In February 2007, the FASB issued SFAS No. 159, The Fair Value Option for Financial Assets and
Liabilities (“SFAS 159”). SFAS 159 provides entities with the option to report selected financial assets and
liabilities at fair value. Business entities adopting SFAS 159 will report unrealized gains and losses in
earnings at each subsequent reporting date on items for which the fair value option has been elected.
SFAS 159 establishes presentation and disclosure requirements designed to facilitate comparisons
between entities that choose different measurement attributes for similar types of assets and liabilities.
SFAS 159 requires additional information that will help investors and other financial statement users to
understand the effect of an entity’s choice to use fair value on its earnings. SFAS 159 is effective for fiscal
years beginning after November 15, 2007, with earlier adoption permitted. The Company is currently
evaluating the impact of SFAS 159.

INFORMATION GIVEN.
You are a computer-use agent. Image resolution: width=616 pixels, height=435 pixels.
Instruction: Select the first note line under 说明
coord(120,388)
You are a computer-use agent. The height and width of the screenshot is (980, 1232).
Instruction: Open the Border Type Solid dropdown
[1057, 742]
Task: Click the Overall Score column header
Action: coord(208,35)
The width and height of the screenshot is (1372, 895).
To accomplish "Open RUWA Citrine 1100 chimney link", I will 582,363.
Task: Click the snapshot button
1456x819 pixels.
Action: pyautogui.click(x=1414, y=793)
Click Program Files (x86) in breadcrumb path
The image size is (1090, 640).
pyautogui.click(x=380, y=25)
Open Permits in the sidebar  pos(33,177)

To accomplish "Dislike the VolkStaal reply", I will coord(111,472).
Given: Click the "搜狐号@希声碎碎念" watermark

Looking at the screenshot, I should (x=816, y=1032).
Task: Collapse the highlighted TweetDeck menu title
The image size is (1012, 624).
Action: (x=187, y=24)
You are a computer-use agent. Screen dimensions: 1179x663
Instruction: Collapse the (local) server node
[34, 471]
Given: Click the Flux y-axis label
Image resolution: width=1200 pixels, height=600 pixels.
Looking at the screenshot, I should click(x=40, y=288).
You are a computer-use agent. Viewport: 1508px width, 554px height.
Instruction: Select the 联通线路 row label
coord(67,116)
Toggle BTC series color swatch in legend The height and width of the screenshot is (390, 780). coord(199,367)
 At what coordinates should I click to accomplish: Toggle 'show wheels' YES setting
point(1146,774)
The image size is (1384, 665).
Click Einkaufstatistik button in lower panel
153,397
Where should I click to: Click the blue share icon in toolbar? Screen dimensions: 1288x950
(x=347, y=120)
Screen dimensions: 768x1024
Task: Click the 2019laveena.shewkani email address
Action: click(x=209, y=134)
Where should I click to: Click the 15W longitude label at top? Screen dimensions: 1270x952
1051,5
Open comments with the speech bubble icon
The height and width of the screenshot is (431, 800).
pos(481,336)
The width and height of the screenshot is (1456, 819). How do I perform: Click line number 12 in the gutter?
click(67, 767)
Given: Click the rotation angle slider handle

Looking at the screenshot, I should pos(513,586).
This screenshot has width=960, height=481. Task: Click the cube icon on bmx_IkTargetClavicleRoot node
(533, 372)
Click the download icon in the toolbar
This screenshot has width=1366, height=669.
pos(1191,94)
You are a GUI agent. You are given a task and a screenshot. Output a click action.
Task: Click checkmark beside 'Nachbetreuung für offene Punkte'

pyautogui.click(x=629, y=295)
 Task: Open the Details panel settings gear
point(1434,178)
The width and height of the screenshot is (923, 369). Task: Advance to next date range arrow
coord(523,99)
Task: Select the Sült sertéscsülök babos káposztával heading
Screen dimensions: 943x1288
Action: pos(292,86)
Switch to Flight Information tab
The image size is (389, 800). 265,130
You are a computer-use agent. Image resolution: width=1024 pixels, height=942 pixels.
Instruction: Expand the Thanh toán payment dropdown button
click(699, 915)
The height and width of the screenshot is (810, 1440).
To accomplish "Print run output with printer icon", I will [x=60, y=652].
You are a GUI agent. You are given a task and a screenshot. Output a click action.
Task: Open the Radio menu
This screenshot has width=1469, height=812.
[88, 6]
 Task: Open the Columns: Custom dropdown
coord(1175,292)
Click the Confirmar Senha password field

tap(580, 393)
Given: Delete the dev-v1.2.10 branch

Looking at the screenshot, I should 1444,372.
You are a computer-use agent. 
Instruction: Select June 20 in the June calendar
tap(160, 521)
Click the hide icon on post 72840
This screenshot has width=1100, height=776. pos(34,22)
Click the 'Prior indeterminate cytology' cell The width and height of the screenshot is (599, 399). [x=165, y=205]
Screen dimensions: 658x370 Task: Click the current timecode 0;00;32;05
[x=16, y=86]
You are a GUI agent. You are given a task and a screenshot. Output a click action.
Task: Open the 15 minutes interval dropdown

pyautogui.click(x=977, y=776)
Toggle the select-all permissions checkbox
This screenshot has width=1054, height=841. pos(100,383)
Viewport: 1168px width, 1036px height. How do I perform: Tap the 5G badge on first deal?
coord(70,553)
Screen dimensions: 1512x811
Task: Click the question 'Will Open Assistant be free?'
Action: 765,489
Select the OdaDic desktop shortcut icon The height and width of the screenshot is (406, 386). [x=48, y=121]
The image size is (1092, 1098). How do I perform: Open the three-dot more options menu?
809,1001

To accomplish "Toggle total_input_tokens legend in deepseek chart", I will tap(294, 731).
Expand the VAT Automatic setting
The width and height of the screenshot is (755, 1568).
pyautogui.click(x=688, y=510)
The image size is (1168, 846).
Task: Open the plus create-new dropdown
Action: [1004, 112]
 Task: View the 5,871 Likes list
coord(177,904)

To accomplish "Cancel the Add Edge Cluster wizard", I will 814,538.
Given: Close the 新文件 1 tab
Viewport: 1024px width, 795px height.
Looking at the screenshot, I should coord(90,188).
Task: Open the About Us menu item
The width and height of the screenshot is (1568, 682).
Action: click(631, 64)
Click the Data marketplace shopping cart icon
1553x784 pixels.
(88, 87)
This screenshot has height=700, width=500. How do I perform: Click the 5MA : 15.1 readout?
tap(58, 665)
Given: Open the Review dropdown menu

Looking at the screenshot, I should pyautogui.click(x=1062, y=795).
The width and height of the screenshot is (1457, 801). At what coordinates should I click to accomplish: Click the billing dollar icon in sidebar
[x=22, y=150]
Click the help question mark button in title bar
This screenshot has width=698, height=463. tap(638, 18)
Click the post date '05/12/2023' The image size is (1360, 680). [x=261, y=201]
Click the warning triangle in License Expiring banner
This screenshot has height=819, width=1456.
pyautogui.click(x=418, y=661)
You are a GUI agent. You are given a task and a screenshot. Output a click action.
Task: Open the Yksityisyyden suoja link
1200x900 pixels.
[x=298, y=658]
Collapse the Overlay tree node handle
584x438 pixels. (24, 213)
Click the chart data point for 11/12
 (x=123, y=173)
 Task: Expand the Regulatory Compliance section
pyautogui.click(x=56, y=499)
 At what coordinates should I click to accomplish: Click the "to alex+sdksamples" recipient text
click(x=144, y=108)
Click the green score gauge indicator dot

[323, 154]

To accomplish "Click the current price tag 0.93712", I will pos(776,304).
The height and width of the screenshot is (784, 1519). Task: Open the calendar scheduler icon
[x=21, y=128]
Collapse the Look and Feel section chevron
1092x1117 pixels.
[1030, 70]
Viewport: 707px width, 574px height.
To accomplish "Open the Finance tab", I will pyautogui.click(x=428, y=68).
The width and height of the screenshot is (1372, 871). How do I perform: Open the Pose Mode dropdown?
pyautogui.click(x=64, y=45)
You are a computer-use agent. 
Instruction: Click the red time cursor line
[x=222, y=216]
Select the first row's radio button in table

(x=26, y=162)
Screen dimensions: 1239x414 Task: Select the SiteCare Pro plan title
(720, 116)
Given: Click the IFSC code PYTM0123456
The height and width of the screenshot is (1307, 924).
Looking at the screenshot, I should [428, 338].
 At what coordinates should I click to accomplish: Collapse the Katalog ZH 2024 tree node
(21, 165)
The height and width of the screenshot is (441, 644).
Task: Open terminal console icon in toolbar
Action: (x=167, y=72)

WORK TO COMPLETE.
A. From the passage on SFAS 159, quote the words starting with "SFAS 159 establishes" and going on through "assets and liabilities.".
B. Decide whether each statement agrees with the passage on SFAS 159, answering yes or no and quoting the deciding words: (i) The FASB issued SFAS 159 in February 2007. (ii) SFAS 159 requires entities to report all of their financial assets and liabilities at fair value. (iii) Adopting SFAS 159 before its effective date is not allowed.
C. According to the passage on SFAS 159, for which fiscal years does the statement take effect?

THE REPLIES.
A.
SFAS 159 establishes presentation and disclosure requirements designed to facilitate comparisons
between entities that choose different measurement attributes for similar types of assets and liabilities.

B.
(i) Yes: "In February 2007, the FASB issued SFAS No. 159"
(ii) No: "SFAS 159 provides entities with the option to report selected financial assets and liabilities at fair value."
(iii) No: "with earlier adoption permitted"

C. Fiscal years beginning after November 15, 2007.